Task goal >> Please make an exact copy of the lines from the one holding "Click the orange chat support bubble" through the end of the data, both ends included, with no pictures.

:::::

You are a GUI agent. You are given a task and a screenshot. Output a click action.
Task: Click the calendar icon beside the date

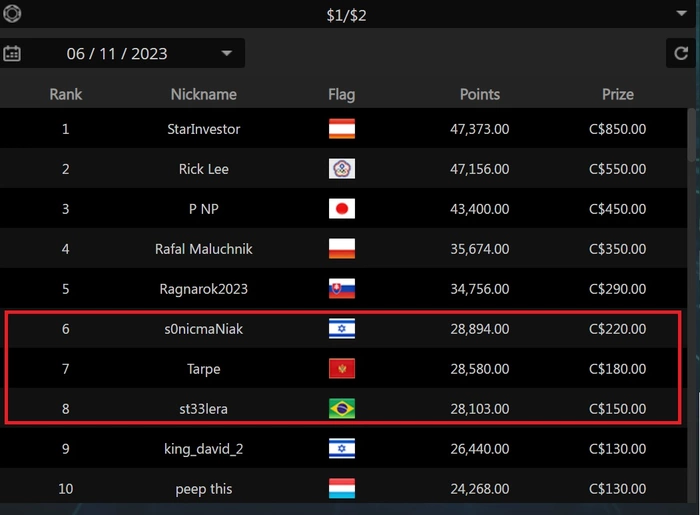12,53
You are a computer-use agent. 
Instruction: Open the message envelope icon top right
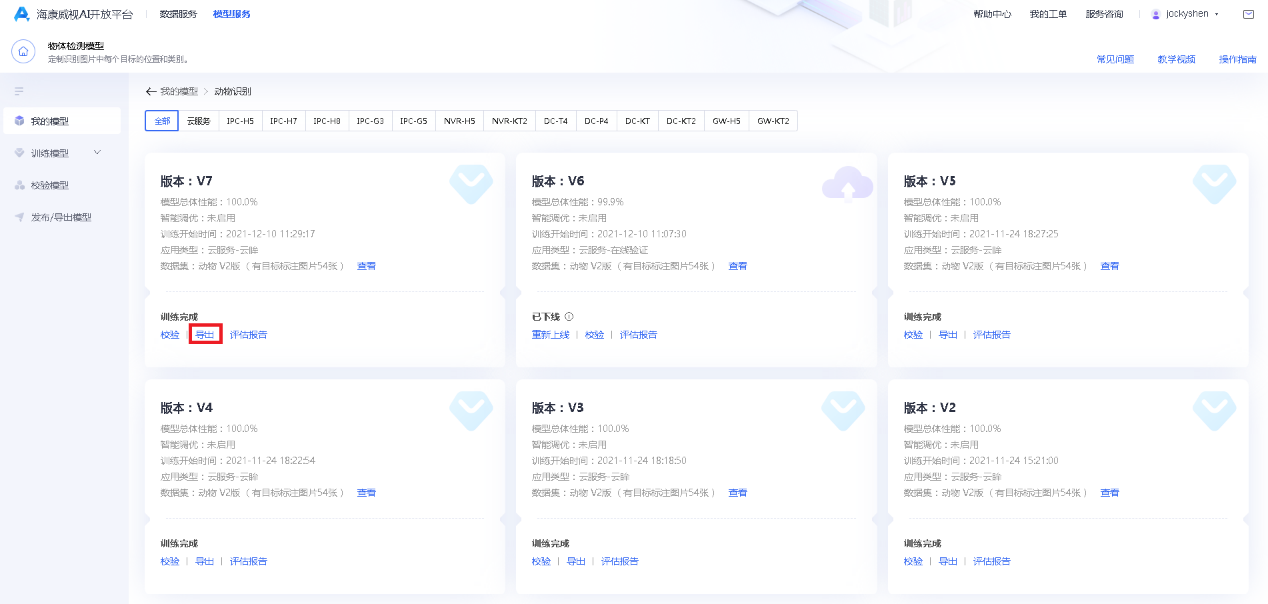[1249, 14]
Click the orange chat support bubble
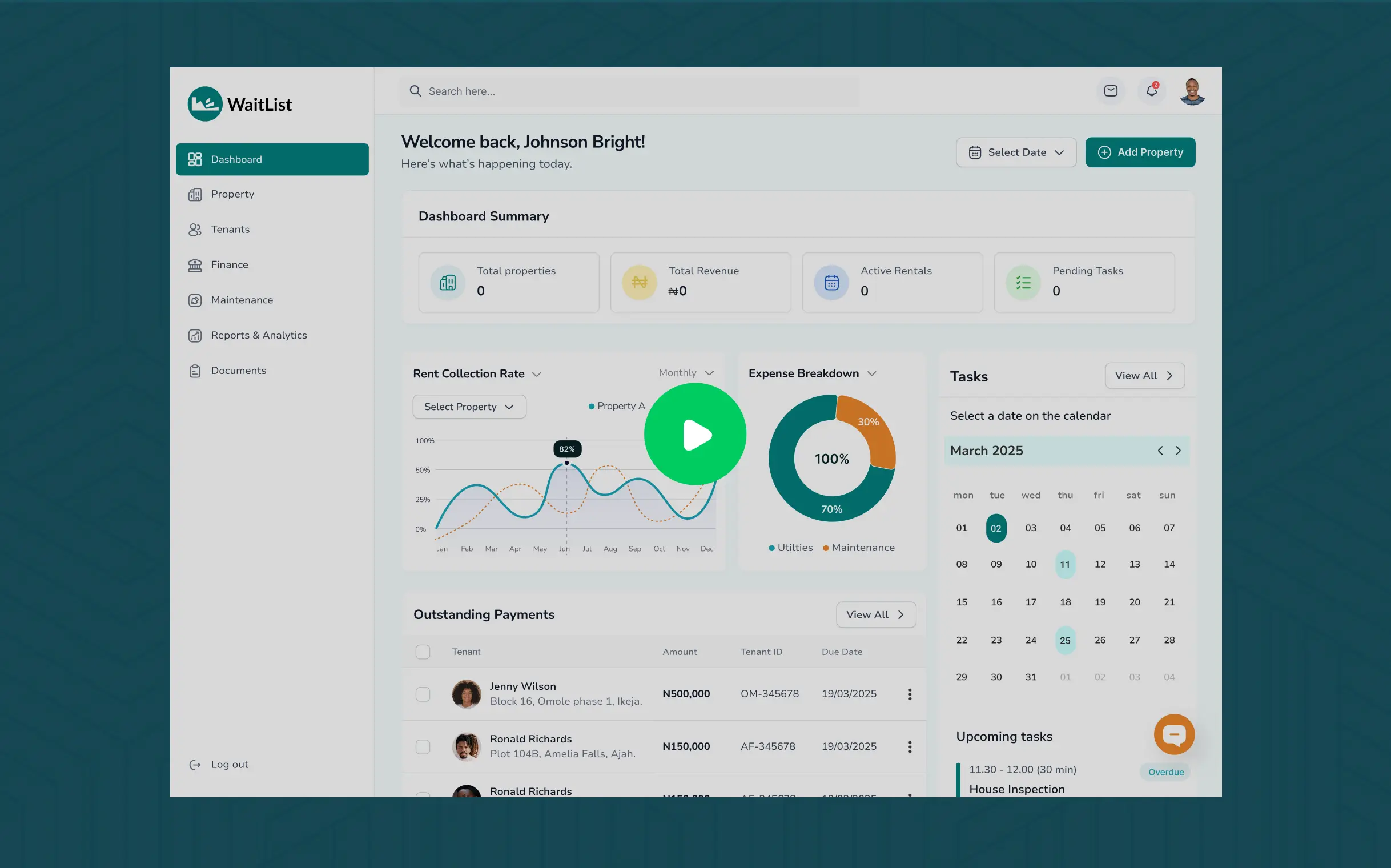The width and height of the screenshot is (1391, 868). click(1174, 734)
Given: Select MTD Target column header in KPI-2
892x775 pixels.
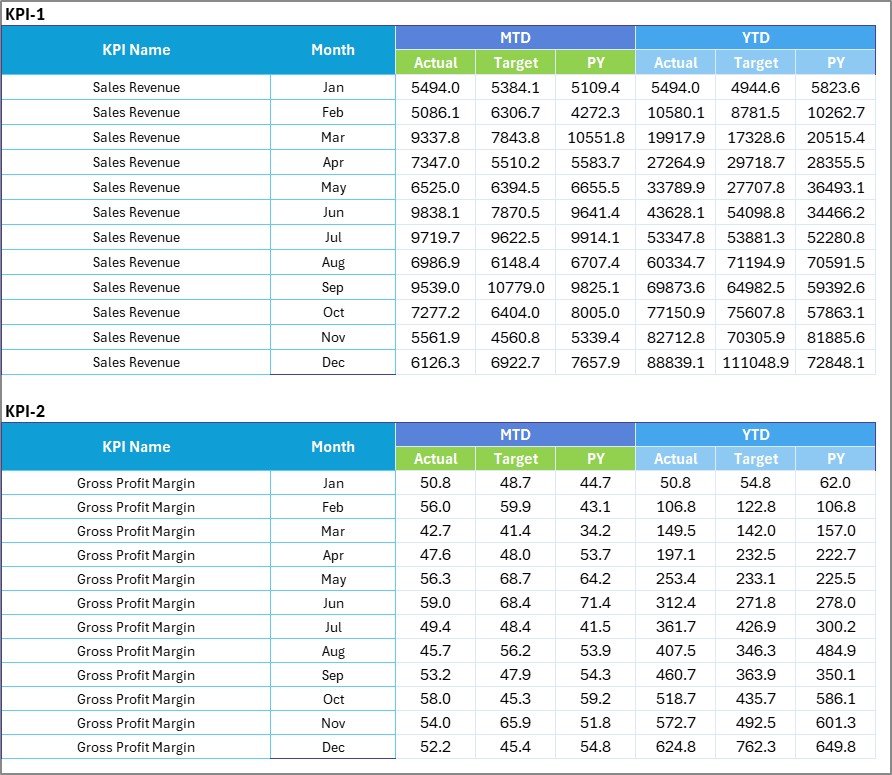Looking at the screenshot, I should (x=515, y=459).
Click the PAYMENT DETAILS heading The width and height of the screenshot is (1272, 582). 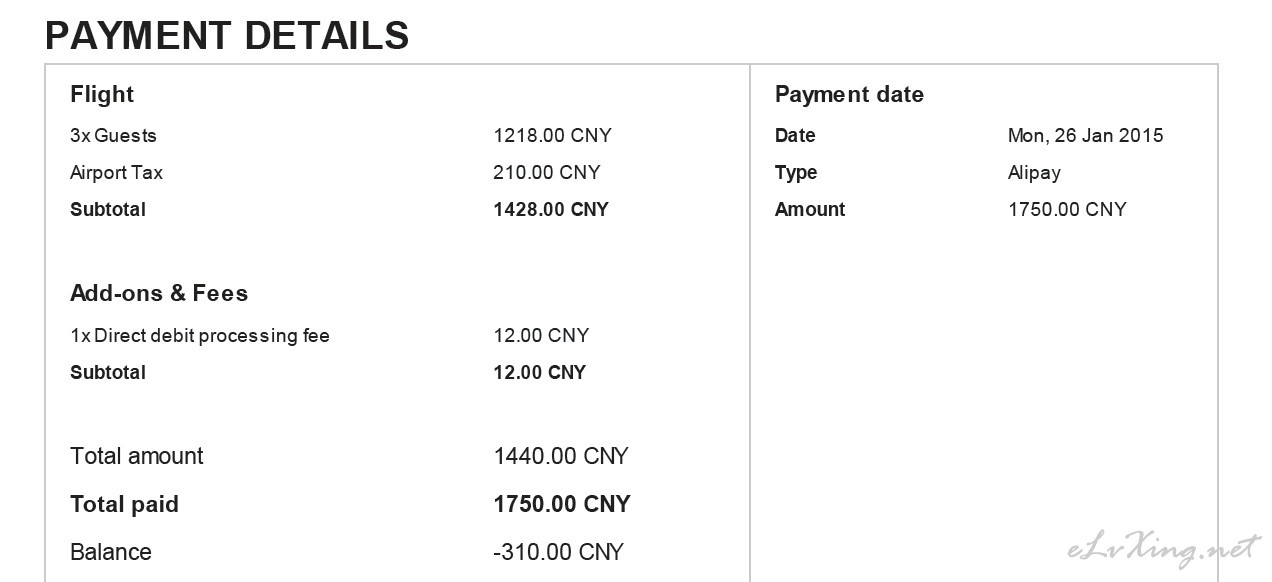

:::::

Solution >>
Click the orange chat support bubble
The width and height of the screenshot is (1391, 868). click(1174, 734)
Given: Select MTD Target column header in KPI-2
892x775 pixels.
Looking at the screenshot, I should (x=515, y=459).
Click the PAYMENT DETAILS heading The width and height of the screenshot is (1272, 582). 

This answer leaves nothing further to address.